Vom Sieg (On Victory)

Updated: Mar 6, 2021

Winning with Your Game’s Victory Conditions

By Alan Emrich

Copyright (C) 2019 Alan Emrich; all rights reserved

Your guide to making better games, Alan Emrich

Alan Emrich has been a feature of the game industry since the mid-1970s and has worn more hats in it than a haberdasher’s apprentice. Go ahead, Google him, but his corpus of works extends well before the internet so much of it is not available electronically!

The title of this article, Vom Sieg (On Victory), is based on the opus of the great military thinker Carl von Clausewitz whose book, Vom Kriege (On War) has been a must-read since his wife published it after his death in 1831.

Just as the old Americanism tell us that there is more than one way to skin a cat, so too there is more than one way to win games. After boiling them down, however, I have found that there are exactly four ways to win games. This article will reveal each of those four ways so that, as you think about your game and steal… excuse me, I mean “adapt…” ideas from other games (no doubt the subject of a future article: What is the Second Rule of Game Design?), you will seek out those you have enjoyed with similar Win Criteria. Before you go shopping, however, it helps to know the product.

The Shortcut to Victory in Game Design

If you really want build the skeleton of your game design quickly, conjure up these parts of it in order:

  1. The game’s goal / object / victory conditions. That is, what the player is directing their energy toward and what state or condition is required to win – this is, by definition, the game’s ending point. In other words, just as an excellent teacher should always write the test first and then design the lessons so that the students are best able to pass that test, so too should a game designer know how a player “passes their test” and wins the game. Doing this the other way around invites failure and frustration; students will drop out and players will quit.

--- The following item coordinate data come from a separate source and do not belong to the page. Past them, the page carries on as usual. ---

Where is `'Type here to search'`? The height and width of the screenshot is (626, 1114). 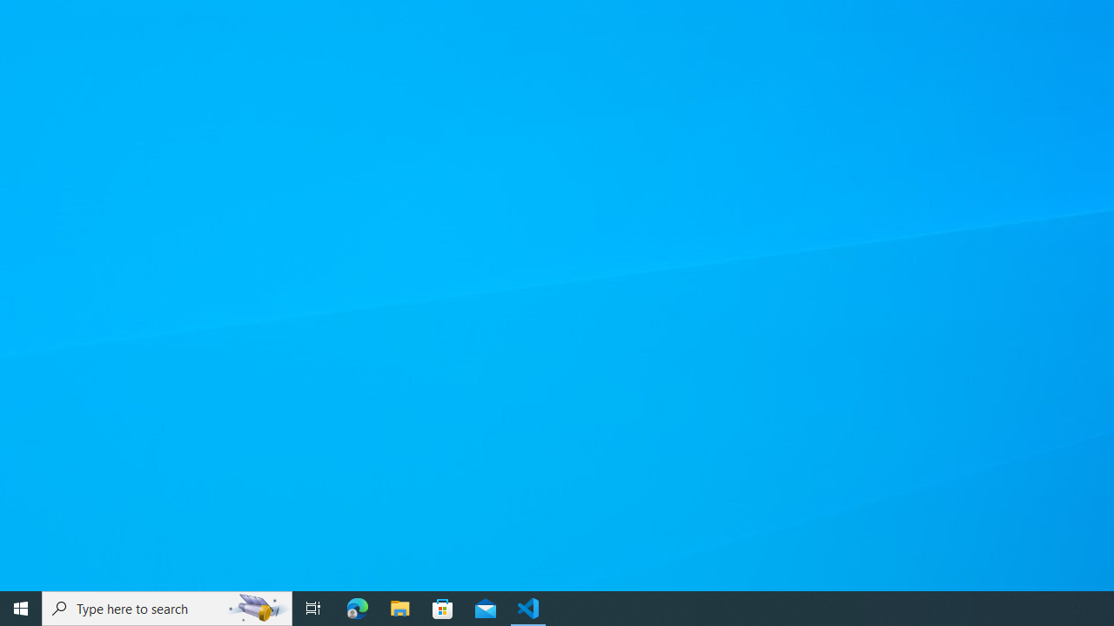 'Type here to search' is located at coordinates (167, 607).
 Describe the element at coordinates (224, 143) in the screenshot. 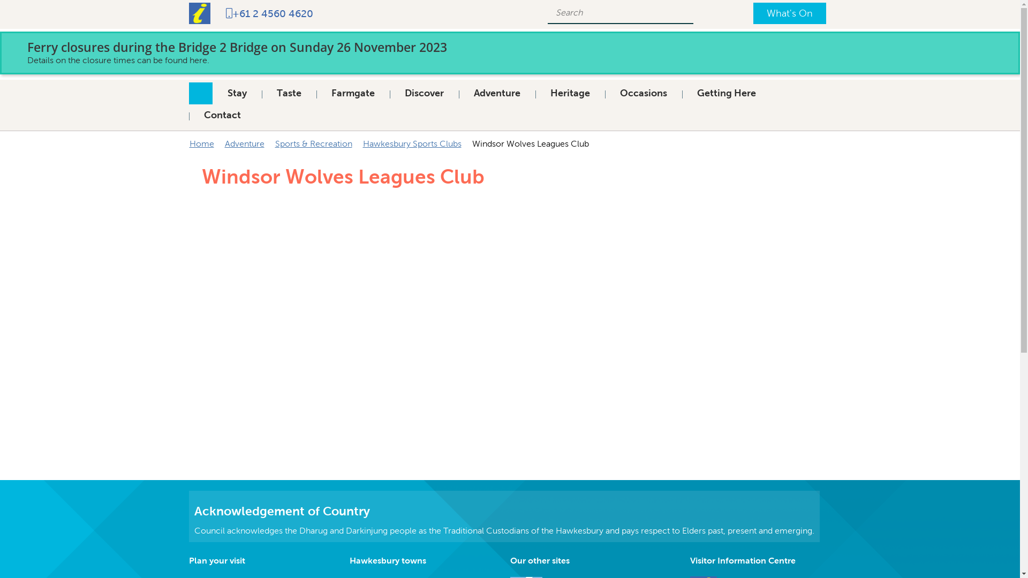

I see `'Adventure'` at that location.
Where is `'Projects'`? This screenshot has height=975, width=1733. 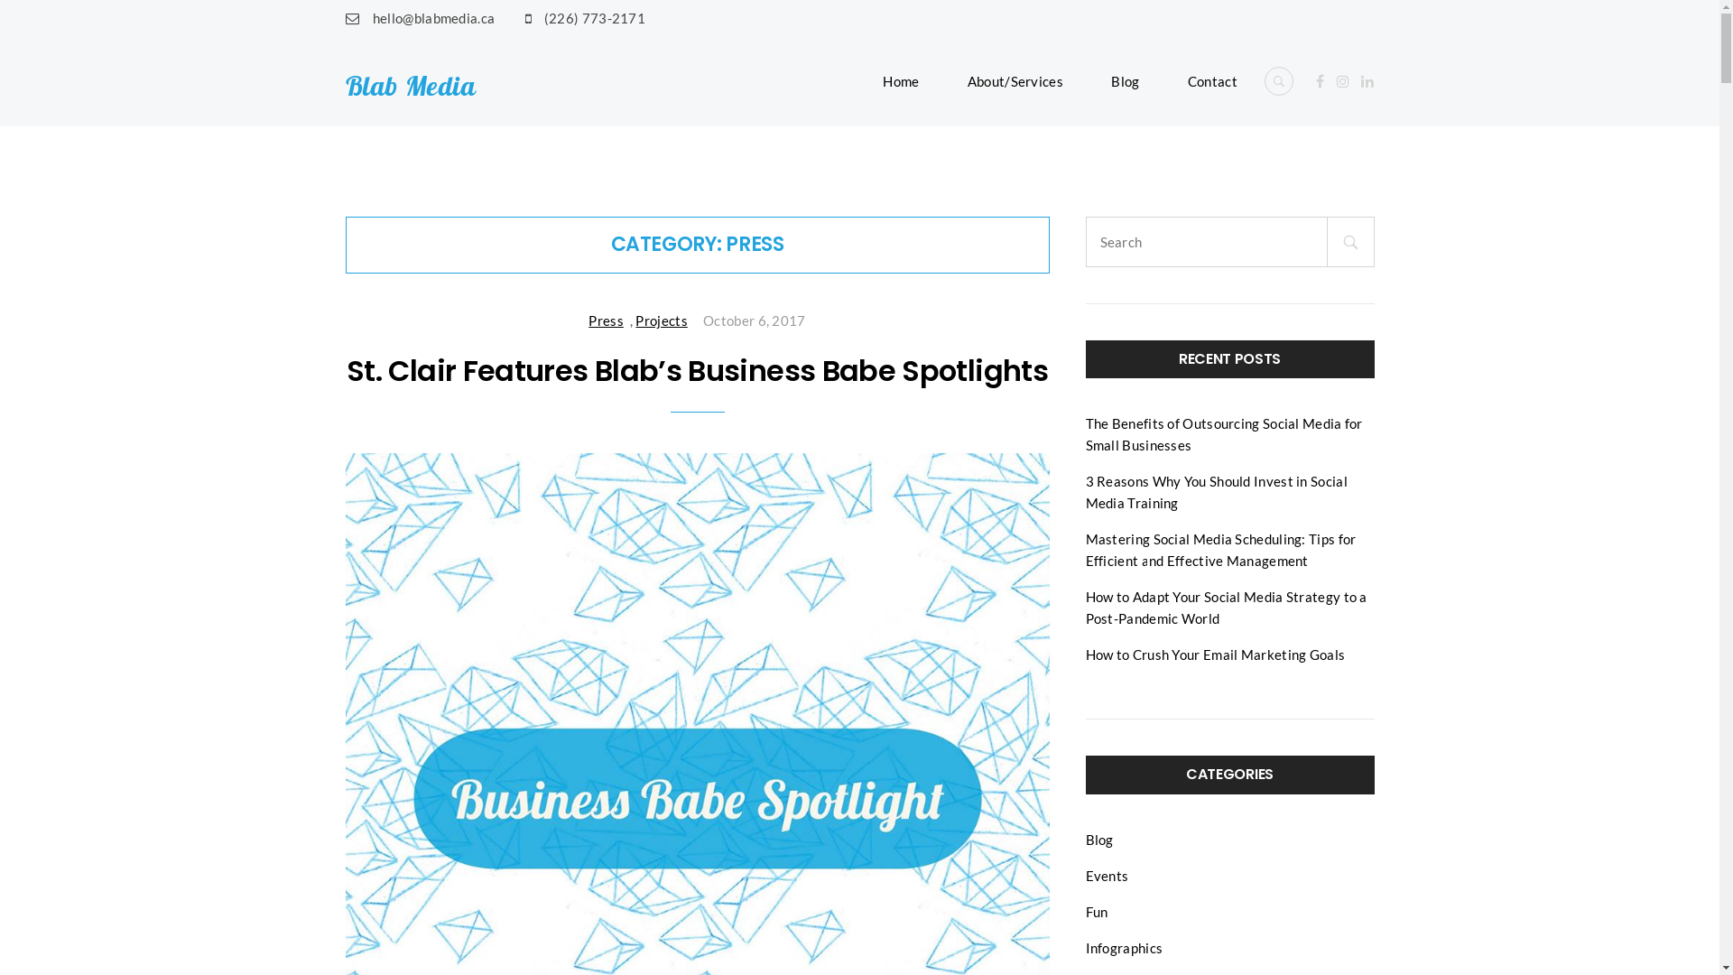 'Projects' is located at coordinates (663, 319).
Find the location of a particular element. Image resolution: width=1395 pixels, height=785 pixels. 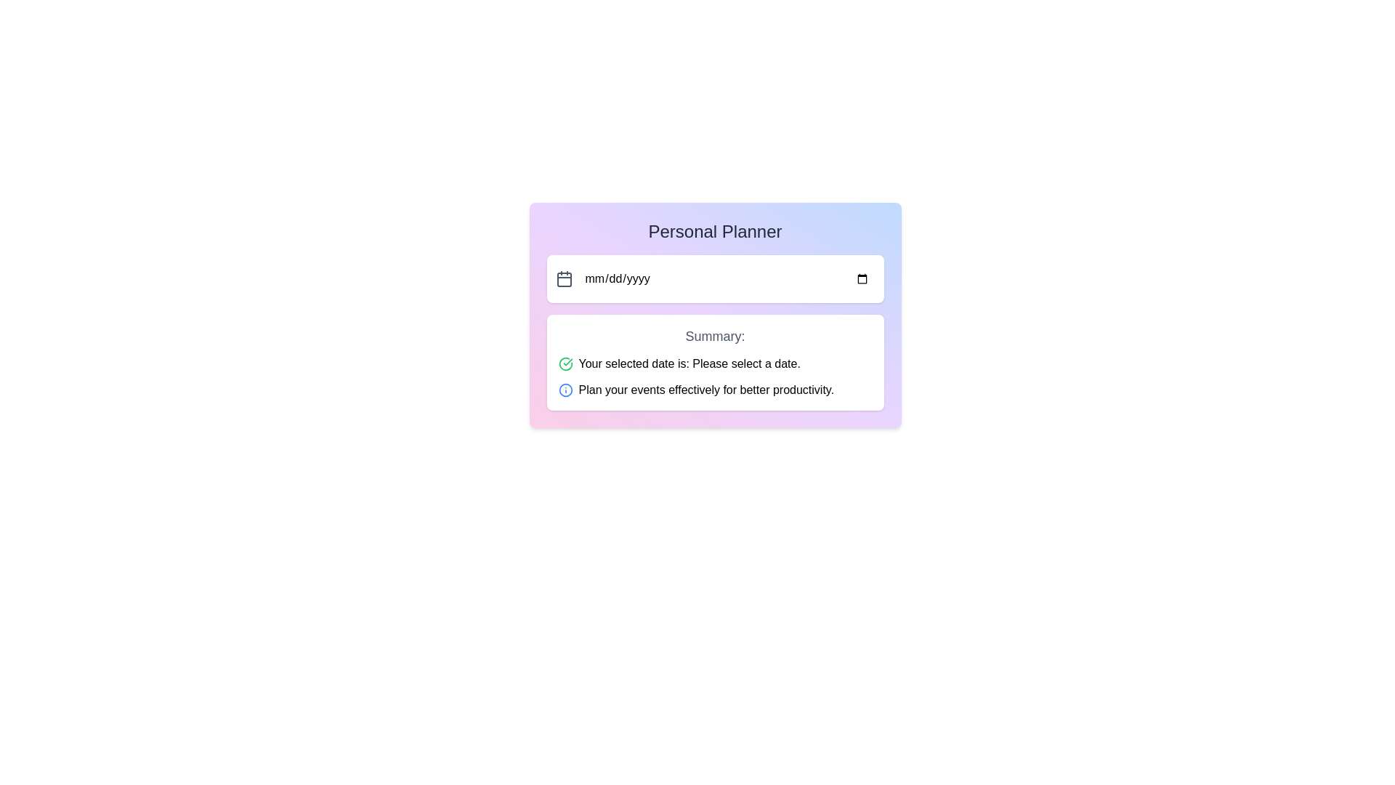

the visual cue represented is located at coordinates (565, 389).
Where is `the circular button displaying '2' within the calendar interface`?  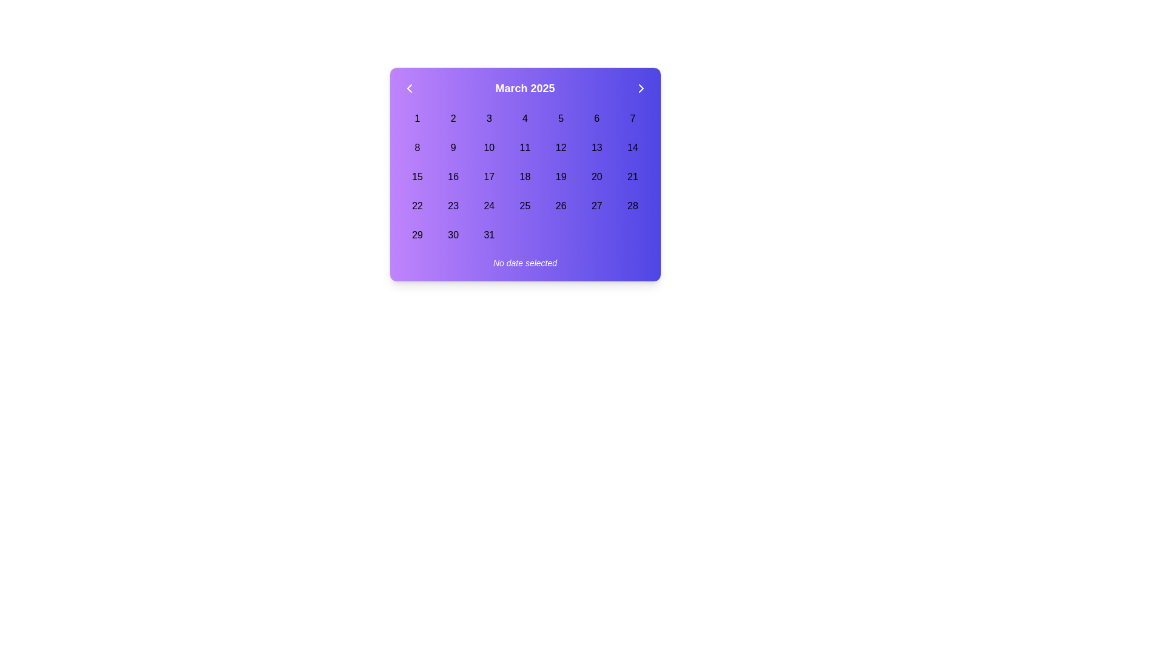
the circular button displaying '2' within the calendar interface is located at coordinates (452, 119).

  2. The game’s setup. What are the player’s starting resources (including and especially time), their spatial position in the world, circumstances, and conditions affecting them? This is, by definition, the game’s starting point. Your task, as the game’s designer, is to make sure that the player can get from the game’s now-defined starting point to its also-now-defined ending point, devising their own path between them with fun in-between (there’s another future article: Defining “Fun” in Games).

  3. Finally, you need to know how activities will be sequenced in your game. That is, the order in which this will occur and players will experience them called the game’s Sequence of Play or Sequence of Events (and there’s a third article I will need to compose, explaining how to think about time and timing in game design; today, however, we are just focusing on Victory Conditions).

Why Players Need to Win

Games have winners and losers

This is so simple that they used to teach it in school (back when this was demonstrably true on the playground): games have winners and losers. In the days before adults stopped keeping score at their kid’s sporting events and instead awarding everyone a “participation prize,” there were competitions, winners, earned victories, and status. Coaches where there to help craft participants into more just and competitive players and, ultimately, winners (if not in that game, certainly in life, as a coach’s job is also to inspire personal development and senses of honor, integrity, and fair play).